## Start

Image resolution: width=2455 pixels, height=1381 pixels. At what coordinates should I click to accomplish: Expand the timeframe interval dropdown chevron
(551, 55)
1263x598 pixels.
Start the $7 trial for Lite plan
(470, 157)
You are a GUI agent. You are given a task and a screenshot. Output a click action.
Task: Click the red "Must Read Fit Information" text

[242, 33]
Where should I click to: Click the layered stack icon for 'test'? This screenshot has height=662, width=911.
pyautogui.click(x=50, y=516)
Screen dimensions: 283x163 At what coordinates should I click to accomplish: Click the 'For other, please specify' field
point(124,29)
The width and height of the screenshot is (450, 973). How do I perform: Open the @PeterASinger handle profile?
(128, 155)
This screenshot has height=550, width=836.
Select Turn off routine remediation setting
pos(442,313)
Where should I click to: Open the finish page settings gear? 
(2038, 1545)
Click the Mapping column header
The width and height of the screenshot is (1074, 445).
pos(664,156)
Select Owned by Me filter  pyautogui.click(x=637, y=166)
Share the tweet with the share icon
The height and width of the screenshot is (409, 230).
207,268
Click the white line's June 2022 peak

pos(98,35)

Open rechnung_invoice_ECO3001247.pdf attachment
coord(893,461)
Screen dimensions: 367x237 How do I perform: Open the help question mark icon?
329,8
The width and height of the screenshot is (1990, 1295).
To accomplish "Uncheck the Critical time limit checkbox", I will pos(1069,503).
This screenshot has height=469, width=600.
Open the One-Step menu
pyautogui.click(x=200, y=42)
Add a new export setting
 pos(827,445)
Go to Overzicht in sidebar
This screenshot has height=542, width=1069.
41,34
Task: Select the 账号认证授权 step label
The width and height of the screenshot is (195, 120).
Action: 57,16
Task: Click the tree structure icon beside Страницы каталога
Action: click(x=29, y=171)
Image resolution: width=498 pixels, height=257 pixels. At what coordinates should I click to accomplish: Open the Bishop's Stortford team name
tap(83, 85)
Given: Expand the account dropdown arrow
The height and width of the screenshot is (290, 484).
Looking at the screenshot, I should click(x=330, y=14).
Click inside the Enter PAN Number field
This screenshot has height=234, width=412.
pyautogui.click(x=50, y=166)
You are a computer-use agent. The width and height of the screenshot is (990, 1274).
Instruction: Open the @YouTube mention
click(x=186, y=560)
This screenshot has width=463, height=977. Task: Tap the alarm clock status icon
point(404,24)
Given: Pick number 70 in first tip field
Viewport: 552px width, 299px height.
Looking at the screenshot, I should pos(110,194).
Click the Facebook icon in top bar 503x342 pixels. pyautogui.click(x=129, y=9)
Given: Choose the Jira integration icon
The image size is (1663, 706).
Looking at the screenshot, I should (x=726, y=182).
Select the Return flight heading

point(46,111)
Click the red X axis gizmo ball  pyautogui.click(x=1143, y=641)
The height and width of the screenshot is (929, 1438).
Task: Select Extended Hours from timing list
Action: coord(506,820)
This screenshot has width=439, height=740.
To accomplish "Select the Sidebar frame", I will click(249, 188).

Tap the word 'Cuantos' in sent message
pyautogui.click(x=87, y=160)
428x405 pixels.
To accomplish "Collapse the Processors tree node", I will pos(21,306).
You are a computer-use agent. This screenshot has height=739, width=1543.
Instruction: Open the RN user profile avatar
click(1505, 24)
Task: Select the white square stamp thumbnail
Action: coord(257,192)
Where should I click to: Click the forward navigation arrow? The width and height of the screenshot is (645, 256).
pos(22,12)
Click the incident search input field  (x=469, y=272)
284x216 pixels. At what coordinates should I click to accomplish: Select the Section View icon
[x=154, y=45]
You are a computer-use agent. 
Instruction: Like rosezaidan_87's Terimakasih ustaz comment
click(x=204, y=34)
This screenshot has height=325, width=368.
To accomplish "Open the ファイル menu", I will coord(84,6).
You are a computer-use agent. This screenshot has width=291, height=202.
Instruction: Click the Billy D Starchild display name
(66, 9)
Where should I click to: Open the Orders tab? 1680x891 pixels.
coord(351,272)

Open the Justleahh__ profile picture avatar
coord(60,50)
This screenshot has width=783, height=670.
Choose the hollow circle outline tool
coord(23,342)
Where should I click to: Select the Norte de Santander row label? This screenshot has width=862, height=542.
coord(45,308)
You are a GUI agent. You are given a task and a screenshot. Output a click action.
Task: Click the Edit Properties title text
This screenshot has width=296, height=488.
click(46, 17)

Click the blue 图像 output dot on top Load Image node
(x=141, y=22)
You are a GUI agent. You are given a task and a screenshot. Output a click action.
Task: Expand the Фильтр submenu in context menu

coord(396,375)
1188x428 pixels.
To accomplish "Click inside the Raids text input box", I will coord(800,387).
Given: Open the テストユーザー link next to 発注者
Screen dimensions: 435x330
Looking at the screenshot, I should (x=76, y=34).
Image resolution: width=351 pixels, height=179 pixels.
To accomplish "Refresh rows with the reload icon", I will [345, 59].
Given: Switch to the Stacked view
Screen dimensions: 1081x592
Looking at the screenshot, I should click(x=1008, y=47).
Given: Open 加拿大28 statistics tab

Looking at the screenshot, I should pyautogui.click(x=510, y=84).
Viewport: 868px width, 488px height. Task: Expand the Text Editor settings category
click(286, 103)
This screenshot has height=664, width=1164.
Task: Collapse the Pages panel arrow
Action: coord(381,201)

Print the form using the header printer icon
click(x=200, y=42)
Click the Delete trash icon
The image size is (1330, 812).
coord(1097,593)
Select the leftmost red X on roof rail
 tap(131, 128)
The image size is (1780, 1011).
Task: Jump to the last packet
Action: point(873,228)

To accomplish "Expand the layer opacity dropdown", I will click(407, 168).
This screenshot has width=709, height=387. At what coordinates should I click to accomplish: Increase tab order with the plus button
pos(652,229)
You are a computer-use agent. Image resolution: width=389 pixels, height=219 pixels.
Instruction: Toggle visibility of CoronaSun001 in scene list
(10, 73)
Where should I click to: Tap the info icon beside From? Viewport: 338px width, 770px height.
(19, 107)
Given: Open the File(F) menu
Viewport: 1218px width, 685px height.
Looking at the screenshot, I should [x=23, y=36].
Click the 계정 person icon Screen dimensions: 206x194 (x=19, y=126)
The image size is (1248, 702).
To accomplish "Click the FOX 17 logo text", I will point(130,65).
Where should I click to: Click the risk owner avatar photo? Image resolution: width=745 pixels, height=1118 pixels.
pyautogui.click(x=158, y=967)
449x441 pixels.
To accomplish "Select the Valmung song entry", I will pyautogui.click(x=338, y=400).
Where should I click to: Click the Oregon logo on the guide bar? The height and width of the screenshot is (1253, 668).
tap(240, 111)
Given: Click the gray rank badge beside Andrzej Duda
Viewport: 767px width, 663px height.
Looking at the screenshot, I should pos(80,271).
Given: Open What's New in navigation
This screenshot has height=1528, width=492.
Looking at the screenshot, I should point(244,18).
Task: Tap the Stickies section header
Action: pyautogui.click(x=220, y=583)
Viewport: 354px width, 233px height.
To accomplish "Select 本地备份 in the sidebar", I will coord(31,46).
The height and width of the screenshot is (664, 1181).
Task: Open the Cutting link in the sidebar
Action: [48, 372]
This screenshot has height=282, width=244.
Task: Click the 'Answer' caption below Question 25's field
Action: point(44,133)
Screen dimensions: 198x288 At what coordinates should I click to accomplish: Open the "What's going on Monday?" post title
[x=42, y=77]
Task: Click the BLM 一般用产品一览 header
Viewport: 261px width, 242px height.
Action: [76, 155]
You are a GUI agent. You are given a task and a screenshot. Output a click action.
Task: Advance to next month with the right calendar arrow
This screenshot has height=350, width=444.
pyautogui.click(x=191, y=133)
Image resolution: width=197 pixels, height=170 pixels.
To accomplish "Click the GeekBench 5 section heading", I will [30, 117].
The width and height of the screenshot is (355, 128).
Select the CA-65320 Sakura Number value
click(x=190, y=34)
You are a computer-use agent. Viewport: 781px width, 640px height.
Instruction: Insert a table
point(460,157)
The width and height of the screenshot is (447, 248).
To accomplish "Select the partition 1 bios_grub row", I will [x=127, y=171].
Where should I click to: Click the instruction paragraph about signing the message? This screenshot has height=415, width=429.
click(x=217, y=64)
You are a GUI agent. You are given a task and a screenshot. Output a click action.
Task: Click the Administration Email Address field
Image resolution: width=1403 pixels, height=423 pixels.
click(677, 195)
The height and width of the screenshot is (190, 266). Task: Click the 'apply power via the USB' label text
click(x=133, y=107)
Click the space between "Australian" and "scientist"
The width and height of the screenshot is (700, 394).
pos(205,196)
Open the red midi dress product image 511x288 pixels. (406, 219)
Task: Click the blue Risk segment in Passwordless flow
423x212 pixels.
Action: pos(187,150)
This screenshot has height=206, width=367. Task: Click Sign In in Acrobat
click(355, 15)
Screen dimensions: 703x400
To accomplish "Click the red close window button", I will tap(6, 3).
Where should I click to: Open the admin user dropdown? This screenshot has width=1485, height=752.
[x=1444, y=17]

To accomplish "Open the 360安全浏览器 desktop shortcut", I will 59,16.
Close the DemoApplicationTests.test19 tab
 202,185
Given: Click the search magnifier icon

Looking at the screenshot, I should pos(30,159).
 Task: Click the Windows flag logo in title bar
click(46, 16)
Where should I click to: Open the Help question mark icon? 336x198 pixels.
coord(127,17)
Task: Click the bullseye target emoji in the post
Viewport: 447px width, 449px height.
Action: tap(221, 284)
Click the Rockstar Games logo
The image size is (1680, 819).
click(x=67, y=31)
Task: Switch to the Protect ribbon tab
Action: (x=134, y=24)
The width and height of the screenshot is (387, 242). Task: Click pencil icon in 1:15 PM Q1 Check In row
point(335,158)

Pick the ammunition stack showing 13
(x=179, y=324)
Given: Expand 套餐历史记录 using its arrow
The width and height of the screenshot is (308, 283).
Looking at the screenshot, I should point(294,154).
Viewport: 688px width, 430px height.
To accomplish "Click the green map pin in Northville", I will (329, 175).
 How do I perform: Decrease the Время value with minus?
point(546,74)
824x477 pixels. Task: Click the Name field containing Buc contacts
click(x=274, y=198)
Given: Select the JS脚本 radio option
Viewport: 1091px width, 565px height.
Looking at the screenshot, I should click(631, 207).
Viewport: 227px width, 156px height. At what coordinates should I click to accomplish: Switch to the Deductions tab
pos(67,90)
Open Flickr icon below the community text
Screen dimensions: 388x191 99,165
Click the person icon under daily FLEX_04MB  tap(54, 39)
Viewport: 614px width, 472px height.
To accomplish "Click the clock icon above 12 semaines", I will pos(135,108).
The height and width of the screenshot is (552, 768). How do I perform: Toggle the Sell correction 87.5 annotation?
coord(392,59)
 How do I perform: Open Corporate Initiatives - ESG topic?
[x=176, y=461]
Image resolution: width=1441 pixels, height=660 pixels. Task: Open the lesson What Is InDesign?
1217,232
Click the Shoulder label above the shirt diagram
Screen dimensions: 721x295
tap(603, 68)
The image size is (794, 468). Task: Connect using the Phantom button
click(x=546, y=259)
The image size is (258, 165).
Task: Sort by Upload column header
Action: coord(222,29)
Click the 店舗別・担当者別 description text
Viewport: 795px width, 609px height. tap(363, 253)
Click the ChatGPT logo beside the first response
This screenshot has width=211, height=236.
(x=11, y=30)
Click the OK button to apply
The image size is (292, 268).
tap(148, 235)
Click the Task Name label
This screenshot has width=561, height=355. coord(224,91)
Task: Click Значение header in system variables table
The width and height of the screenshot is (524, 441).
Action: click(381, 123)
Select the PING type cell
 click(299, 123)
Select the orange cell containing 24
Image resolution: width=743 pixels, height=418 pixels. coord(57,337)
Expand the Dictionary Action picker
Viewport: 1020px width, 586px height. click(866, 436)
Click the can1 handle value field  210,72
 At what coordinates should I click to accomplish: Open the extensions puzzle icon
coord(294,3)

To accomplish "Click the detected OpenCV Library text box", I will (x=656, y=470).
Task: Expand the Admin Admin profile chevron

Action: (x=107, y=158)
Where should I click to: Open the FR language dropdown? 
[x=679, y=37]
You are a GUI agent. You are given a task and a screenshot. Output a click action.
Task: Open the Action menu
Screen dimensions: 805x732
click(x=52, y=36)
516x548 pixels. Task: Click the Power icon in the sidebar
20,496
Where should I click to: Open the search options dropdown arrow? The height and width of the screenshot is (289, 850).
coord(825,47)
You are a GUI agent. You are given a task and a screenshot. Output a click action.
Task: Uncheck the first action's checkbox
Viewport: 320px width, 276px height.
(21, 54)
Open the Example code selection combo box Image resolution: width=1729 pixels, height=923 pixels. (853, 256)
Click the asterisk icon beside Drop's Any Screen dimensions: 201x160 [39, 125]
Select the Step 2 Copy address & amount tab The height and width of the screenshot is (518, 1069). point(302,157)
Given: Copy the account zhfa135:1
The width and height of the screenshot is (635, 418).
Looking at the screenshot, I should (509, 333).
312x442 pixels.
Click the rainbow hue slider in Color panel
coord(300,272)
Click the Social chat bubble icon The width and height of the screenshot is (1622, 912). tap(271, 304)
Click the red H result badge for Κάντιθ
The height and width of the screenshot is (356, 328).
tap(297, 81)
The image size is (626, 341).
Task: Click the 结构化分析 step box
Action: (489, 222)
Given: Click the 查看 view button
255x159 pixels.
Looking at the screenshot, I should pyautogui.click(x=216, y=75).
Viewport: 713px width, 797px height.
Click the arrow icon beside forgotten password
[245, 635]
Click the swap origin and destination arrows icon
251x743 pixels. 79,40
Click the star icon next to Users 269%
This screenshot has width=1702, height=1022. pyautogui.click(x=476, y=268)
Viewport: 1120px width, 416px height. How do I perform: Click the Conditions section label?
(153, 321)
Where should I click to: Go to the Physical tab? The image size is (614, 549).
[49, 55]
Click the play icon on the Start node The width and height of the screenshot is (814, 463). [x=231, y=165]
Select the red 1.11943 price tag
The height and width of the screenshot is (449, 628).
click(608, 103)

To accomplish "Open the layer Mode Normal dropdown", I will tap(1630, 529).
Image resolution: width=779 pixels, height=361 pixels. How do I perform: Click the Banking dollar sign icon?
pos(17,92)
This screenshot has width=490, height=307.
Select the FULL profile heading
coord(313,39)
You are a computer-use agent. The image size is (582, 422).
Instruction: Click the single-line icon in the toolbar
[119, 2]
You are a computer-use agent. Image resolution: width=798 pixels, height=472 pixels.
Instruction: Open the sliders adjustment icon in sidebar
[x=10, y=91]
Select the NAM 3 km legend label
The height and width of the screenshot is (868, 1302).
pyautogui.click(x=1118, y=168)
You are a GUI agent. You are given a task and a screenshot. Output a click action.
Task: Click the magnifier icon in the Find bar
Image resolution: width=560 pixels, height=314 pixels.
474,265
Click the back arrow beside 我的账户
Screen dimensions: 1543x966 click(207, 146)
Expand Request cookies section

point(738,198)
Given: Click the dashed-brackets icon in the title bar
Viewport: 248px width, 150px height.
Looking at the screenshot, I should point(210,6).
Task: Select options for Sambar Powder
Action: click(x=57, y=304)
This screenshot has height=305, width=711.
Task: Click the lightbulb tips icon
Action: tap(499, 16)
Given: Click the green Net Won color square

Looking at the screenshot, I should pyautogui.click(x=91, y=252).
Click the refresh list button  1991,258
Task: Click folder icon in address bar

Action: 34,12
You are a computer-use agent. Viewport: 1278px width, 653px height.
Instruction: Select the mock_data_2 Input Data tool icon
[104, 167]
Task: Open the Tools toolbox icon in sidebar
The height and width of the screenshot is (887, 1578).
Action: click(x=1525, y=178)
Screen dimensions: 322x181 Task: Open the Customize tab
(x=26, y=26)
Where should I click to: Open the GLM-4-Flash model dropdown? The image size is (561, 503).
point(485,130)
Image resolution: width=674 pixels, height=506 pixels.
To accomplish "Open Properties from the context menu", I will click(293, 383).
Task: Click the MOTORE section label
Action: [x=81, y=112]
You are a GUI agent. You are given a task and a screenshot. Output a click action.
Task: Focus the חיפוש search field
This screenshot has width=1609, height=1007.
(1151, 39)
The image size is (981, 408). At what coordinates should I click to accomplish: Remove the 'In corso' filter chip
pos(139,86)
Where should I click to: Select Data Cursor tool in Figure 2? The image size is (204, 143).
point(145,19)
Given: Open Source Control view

## End

[Aim of the task] From the records above, pull out each line that contains the string "button" and copy those lines in order.

[Final result]
This screenshot has width=709, height=387. At what coordinates should I click to accomplish: Increase tab order with the plus button
To accomplish "Click the red close window button", I will tap(6, 3).
The image size is (794, 468). Task: Connect using the Phantom button
Click the OK button to apply
Given: Click the 查看 view button
Click the refresh list button  1991,258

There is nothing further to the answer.